BOISE, Idaho (AP) — Hospital officials in Idaho are warning parents about unsafe, knock-off car seats.

Officials at St. Luke's Children's Hospital recently found two counterfeit car seats, according to a report by KTVB-TV.

St. Luke's Pediatric Education and Prevention Programs car seat technician Brittany Joplin said she came across a bogus car seat during a routine car seat check before discharging a woman and her newborn.

"It's pretty terrifying," Joplin said. "There's no way a child would survive a crash in a seat like this."

All the parts of the counterfeit seat were made of plastic, Joplin said. It also had no chest clip, which is on all car seats in the United States, she said.

Joplin found another knock-off car seat during a free car seat check event at St. Luke's hospital in Meridian.

Joplin and fellow St. Luke's car seat technician Jen Ellis said many counterfeit car seats are sold online, or through third-party vendors.

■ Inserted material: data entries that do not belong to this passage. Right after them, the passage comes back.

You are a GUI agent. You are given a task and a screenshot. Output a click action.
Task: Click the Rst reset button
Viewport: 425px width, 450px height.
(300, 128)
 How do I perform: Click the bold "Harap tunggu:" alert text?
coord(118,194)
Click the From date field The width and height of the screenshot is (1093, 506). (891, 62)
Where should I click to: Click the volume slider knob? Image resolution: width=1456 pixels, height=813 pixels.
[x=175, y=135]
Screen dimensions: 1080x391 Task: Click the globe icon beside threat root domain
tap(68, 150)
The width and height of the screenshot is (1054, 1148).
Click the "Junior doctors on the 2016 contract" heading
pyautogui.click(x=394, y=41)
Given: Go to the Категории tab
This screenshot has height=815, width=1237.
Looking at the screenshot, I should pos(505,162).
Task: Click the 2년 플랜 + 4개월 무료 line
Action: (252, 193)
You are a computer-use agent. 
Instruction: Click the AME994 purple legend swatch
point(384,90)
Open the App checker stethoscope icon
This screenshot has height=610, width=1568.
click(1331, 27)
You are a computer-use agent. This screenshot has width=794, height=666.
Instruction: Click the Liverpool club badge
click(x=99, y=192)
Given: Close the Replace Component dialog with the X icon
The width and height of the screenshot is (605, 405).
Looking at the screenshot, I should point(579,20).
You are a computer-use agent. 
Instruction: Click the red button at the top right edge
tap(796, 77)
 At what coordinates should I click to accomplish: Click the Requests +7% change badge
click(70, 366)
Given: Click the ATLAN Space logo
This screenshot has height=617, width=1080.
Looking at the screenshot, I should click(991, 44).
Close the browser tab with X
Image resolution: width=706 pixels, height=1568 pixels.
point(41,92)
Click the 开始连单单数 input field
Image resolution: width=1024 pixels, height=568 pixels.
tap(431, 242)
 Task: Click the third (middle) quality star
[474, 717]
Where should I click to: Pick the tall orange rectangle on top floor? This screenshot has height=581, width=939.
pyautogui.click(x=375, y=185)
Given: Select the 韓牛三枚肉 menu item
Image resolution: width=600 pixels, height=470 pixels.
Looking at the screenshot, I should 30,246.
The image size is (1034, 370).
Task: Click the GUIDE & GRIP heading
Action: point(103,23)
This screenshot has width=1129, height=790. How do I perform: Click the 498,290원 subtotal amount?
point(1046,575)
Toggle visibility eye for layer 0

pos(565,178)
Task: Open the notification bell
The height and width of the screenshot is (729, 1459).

Ellis and Joplin say a car seat is not legitimate if it is being advertised as "buy one, get one free" or any other deal. They also warn of the language and grammar on the seat.

"If the English used to explain the car seat or any features is jumbled or doesn't use proper grammar, it's another big red flag that it's likely not a legitimate car seat," Joplin said.

St. Luke's Children's car seat technicians hold free car seat checks monthly at each of their three hospitals.

St. Luke's also provides child passenger safety seats for families who may not be able to afford them.